### What you should do
Give back the data below exactly as it was given.

── Dataset ──

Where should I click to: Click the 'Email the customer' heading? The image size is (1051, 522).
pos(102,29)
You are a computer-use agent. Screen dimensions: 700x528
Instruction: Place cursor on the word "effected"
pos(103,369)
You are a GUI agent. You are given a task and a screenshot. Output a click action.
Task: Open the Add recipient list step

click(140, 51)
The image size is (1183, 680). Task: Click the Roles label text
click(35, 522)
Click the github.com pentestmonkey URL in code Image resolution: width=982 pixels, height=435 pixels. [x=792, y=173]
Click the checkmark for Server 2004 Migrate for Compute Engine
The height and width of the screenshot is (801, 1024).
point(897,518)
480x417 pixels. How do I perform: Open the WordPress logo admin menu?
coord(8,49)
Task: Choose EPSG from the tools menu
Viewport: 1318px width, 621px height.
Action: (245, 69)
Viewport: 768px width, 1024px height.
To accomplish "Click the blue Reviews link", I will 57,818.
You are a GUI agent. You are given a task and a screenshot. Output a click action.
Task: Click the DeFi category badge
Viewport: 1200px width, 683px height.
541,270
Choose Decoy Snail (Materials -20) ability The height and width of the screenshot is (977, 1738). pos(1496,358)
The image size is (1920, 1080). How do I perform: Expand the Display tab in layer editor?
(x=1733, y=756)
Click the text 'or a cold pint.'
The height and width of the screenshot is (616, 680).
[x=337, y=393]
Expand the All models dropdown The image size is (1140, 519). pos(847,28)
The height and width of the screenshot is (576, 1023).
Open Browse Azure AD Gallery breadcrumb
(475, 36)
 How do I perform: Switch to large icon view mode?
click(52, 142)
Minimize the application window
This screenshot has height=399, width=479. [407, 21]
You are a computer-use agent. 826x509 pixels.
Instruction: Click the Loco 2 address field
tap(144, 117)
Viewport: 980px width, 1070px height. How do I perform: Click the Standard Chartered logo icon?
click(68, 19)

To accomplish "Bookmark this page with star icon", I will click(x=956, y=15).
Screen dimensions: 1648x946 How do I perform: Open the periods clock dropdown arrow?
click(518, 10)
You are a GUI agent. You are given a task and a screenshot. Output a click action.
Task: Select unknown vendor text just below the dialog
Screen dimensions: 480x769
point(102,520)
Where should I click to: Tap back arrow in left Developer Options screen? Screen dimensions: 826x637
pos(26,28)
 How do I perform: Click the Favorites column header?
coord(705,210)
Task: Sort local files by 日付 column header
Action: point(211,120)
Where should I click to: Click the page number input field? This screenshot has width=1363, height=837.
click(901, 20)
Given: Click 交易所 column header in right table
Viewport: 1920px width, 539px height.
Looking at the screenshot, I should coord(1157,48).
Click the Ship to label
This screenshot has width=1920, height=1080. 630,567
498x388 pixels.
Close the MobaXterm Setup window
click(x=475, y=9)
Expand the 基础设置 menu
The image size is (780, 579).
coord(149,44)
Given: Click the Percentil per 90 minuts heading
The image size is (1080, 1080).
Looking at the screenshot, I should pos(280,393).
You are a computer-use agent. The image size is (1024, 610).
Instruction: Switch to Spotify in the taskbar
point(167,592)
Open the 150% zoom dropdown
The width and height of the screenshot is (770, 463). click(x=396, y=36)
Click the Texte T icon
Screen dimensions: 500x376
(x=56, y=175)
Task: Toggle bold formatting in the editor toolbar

───

### Exercise output
Where should I click to: Click the 'Email the customer' heading? The image size is (1051, 522).
pos(102,29)
You are a computer-use agent. Screen dimensions: 700x528
Instruction: Place cursor on the word "effected"
pos(103,369)
You are a GUI agent. You are given a task and a screenshot. Output a click action.
Task: Open the Add recipient list step

click(140, 51)
The image size is (1183, 680). Task: Click the Roles label text
click(35, 522)
Click the github.com pentestmonkey URL in code Image resolution: width=982 pixels, height=435 pixels. [x=792, y=173]
Click the checkmark for Server 2004 Migrate for Compute Engine
The height and width of the screenshot is (801, 1024).
point(897,518)
480x417 pixels. How do I perform: Open the WordPress logo admin menu?
coord(8,49)
Task: Choose EPSG from the tools menu
Viewport: 1318px width, 621px height.
Action: (245, 69)
Viewport: 768px width, 1024px height.
To accomplish "Click the blue Reviews link", I will 57,818.
You are a GUI agent. You are given a task and a screenshot. Output a click action.
Task: Click the DeFi category badge
Viewport: 1200px width, 683px height.
541,270
Choose Decoy Snail (Materials -20) ability The height and width of the screenshot is (977, 1738). pos(1496,358)
The image size is (1920, 1080). How do I perform: Expand the Display tab in layer editor?
(x=1733, y=756)
Click the text 'or a cold pint.'
The height and width of the screenshot is (616, 680).
[x=337, y=393]
Expand the All models dropdown The image size is (1140, 519). pos(847,28)
The height and width of the screenshot is (576, 1023).
Open Browse Azure AD Gallery breadcrumb
(475, 36)
 How do I perform: Switch to large icon view mode?
click(52, 142)
Minimize the application window
This screenshot has height=399, width=479. [407, 21]
You are a computer-use agent. 826x509 pixels.
Instruction: Click the Loco 2 address field
tap(144, 117)
Viewport: 980px width, 1070px height. How do I perform: Click the Standard Chartered logo icon?
click(68, 19)

To accomplish "Bookmark this page with star icon", I will click(x=956, y=15).
Screen dimensions: 1648x946 How do I perform: Open the periods clock dropdown arrow?
click(518, 10)
You are a GUI agent. You are given a task and a screenshot. Output a click action.
Task: Select unknown vendor text just below the dialog
Screen dimensions: 480x769
point(102,520)
Where should I click to: Tap back arrow in left Developer Options screen? Screen dimensions: 826x637
pos(26,28)
 How do I perform: Click the Favorites column header?
coord(705,210)
Task: Sort local files by 日付 column header
Action: point(211,120)
Where should I click to: Click the page number input field? This screenshot has width=1363, height=837.
click(901, 20)
Given: Click 交易所 column header in right table
Viewport: 1920px width, 539px height.
Looking at the screenshot, I should coord(1157,48).
Click the Ship to label
This screenshot has width=1920, height=1080. 630,567
498x388 pixels.
Close the MobaXterm Setup window
click(x=475, y=9)
Expand the 基础设置 menu
The image size is (780, 579).
coord(149,44)
Given: Click the Percentil per 90 minuts heading
The image size is (1080, 1080).
Looking at the screenshot, I should pos(280,393).
You are a computer-use agent. The image size is (1024, 610).
Instruction: Switch to Spotify in the taskbar
point(167,592)
Open the 150% zoom dropdown
The width and height of the screenshot is (770, 463). click(x=396, y=36)
Click the Texte T icon
Screen dimensions: 500x376
(x=56, y=175)
Task: Toggle bold formatting in the editor toolbar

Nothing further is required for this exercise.